The driver is single-threaded for the linear flow of your code. Your for loops are sequential. Your if statements are sequential. Your print statements come out in order. The driver is just a regular program that happens to know how to talk to a cluster.

What the driver actually does:

• Holds the SparkSession and SparkContext — your entry points into the engine.
• Builds the DAG (Directed Acyclic Graph) of transformations as you chain .select(), .filter(), .join(), .groupBy(). Nothing executes yet — the driver is just collecting a recipe.
• When you call an action (.count(), .show(), .write.parquet(...), .collect()), the driver hands the DAG to the Catalyst optimizer, which rewrites it into an efficient physical plan.
• The driver then breaks that plan into stages and tasks and ships those tasks out to the executors.
• It receives results back, monitors progress, restarts failed tasks, and ultimately returns the final answer to your code.

Two things to remember about the driver. First: when you call .collect(), every row of the result comes back to the driver’s JVM heap. If you .collect() a billion-row table, your driver will OOM and your job dies. Always know whether your action is “summary” (.count(), .show(20)) or “all of it” (.collect(), .toPandas()). Second: the driver is a single point of failure. If it dies, your application dies. Cluster managers can restart executors transparently; they cannot restart a driver mid-flight.

The executors

Executors are the JVMs that crunch the numbers. They run on worker nodes (machines in your cluster) and the driver gives them work. A typical Spark cluster has anywhere from 2 to 2,000 executors, depending on the job and the budget.

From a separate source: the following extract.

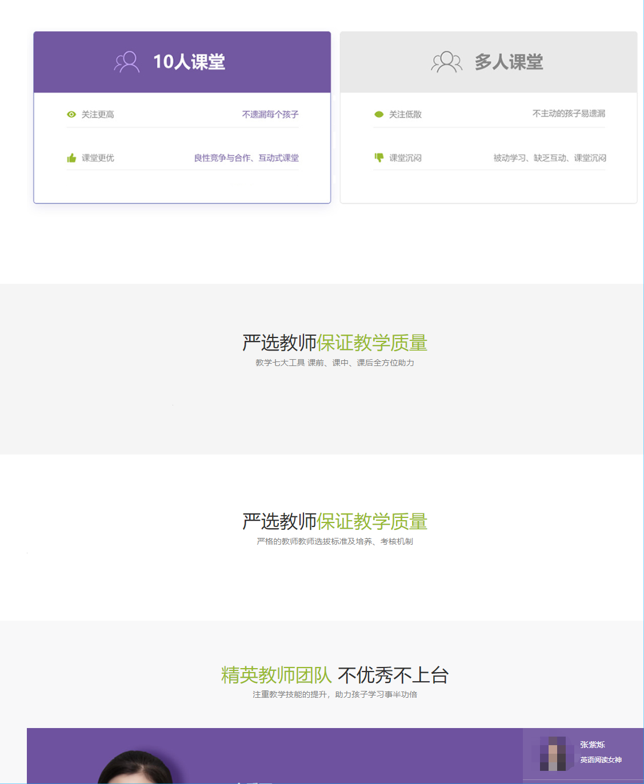Click the 精英教师团队 green heading text
The height and width of the screenshot is (784, 644).
(x=276, y=675)
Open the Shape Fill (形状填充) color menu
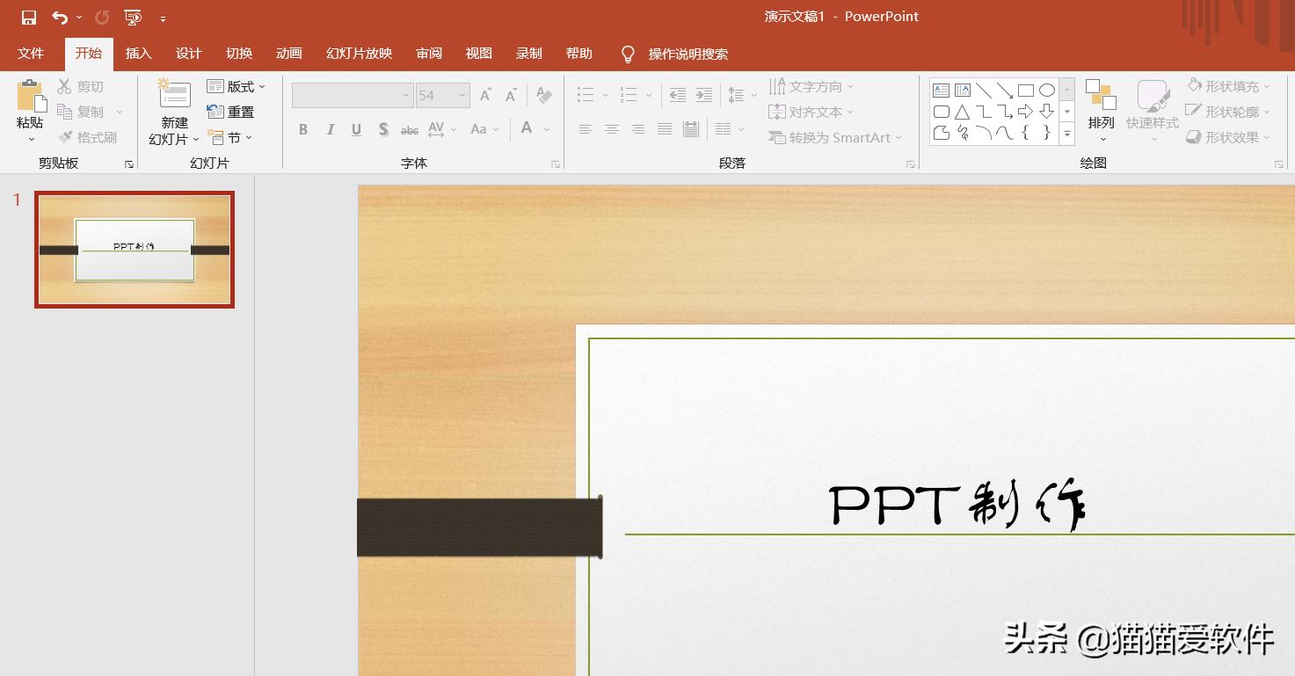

Each executor has two resources you care about:

• Memory. Used for caching DataFrames you’ve called .cache() on, holding shuffle data, running tasks. You configure this with spark.executor.memory=4g or similar.
• Cores. The number of tasks an executor can run in parallel. An executor with 4 cores runs 4 tasks at once. You configure this with spark.executor.cores=4.

Multiply executors by cores and you get your total parallelism. A cluster with 10 executors and 4 cores each can run 40 tasks simultaneously. If your DataFrame has 200 partitions, those 200 tasks will be processed in roughly 5 waves of 40.

Executors live for the life of the application. They start when your SparkSession starts, they die when your application ends. (Dynamic allocation can add and remove executors during the job, but that’s an optimisation we’ll get to much later.) An executor that dies during a job — OOM, machine failure, network glitch — gets replaced by the cluster manager, and Spark re-runs whatever tasks were on it. This is the famous fault tolerance: lineage means Spark can always recompute what it lost.

A subtle but important point: in PySpark, each executor JVM may also spawn one or more Python worker processes if your job uses Python UDFs or RDD operations. The JVM and the Python workers communicate over a socket, and data has to be serialised between them. This is where PySpark earns its reputation for being “slower than Scala” — but only if you actually use Python UDFs. We’ll dig into that in lesson 6.

The cluster manager

The cluster manager is the layer that owns the machines and decides who gets to use them. Spark itself doesn’t run machines — it asks something else to give it some.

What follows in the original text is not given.